We've also been pleased to have with us this week J. Warner Wallace. Jim Wallace is a good friend of ours who has written a number of excellent books on apologetic issues. The one that's, I would say, more well-known would be Cold Case Christianity. Jim, would you agree with that? I mean, certainly that is a great book. Yeah, I think you're right. It probably is the most popular so far.

But hey, we're always hoping, right, all of us as authors, that the next book will be the most popular. There you go. Let me give our listeners a little bit of your background if they haven't been able to catch earlier shows. You are a Dateline, that's the TV program, Dateline featured cold case homicide detective. You continue to consult on cold case investigations while serving as a senior fellow at the Colson Center for Christian Worldview in Colorado Springs. You're also an Adjunct Professor of Apologetics at Talbot School of Theology in La Mirada, California, and Southern Evangelical Seminary in Charlotte, North Carolina, as well as a faculty member at Summit Ministries at Manitou Springs, Colorado. We're looking at your booklet titled Alive, A Cold Case Approach to the Resurrection. And because Easter is coming up, and also as we mentioned earlier this week, we find that a lot of Latter-day Saints, when they find out that the Church of Jesus Christ of Latter-day Saints is not true, and that Joseph Smith is not a true prophet of God, tend to jettison all religious faith, even though as Latter-day Saints, they claimed to believe that Jesus rose from the dead. And I've challenged a lot of former Mormons on that. When they tell me they're now atheists, I say, okay, so you're telling me that while you were a Latter-day Saint, you told people you were a Christian, and you told people you believed in the bodily resurrection of Jesus, but yet what did you find since then that proved to you that he didn't rise from the dead?

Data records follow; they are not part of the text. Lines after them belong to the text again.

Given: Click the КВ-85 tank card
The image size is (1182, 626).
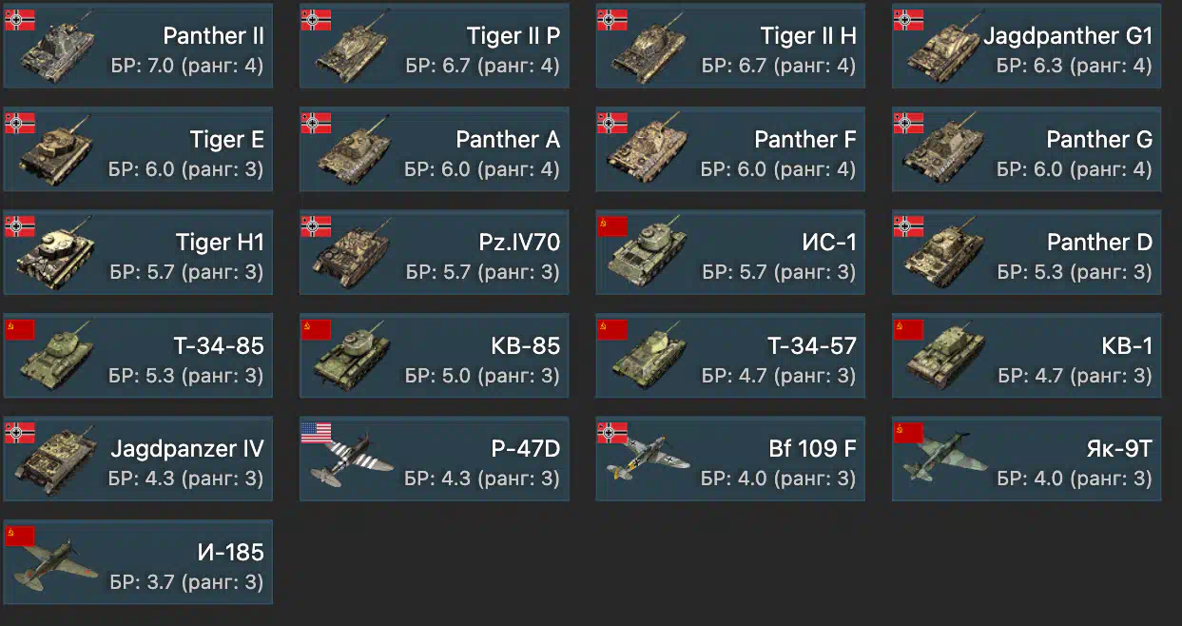Looking at the screenshot, I should tap(435, 356).
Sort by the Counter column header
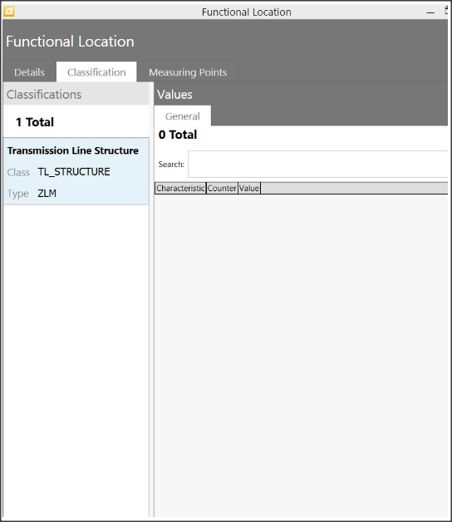Image resolution: width=452 pixels, height=522 pixels. tap(222, 188)
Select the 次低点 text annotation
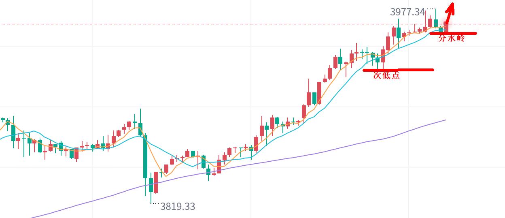This screenshot has height=218, width=505. click(386, 75)
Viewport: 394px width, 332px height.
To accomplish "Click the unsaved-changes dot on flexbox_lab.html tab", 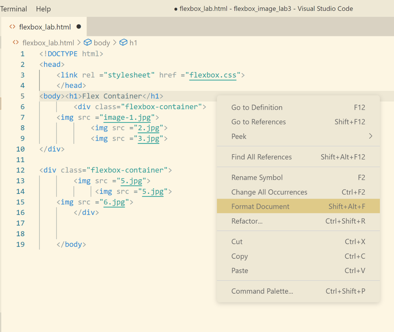I will pos(79,27).
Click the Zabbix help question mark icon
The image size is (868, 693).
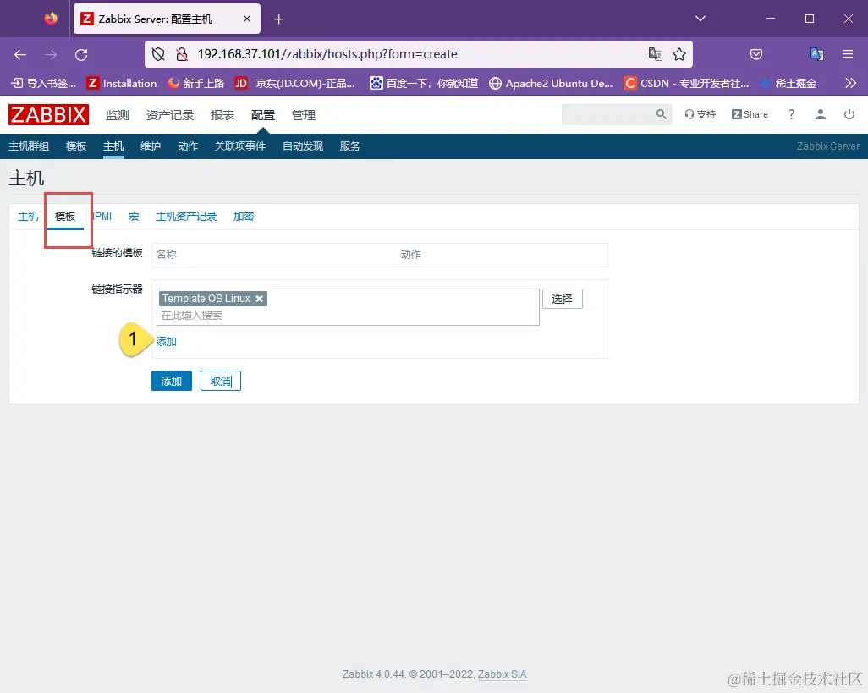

And usually I can hear the crickets chirping after I ask that question, so that's why I think this is an important subject. And so today we're going to talk about a criticism that has been known as the Legend Theory. This is what you say in your booklet, Alive. You say, the disciples' observations were distorted later. Some unbelievers claim the original observations of the disciples were amplified and distorted as the legend of Jesus grew over time. These skeptics believe that Jesus may have been a wise teacher, but argue that the resurrection is a legendary and historically late exaggeration.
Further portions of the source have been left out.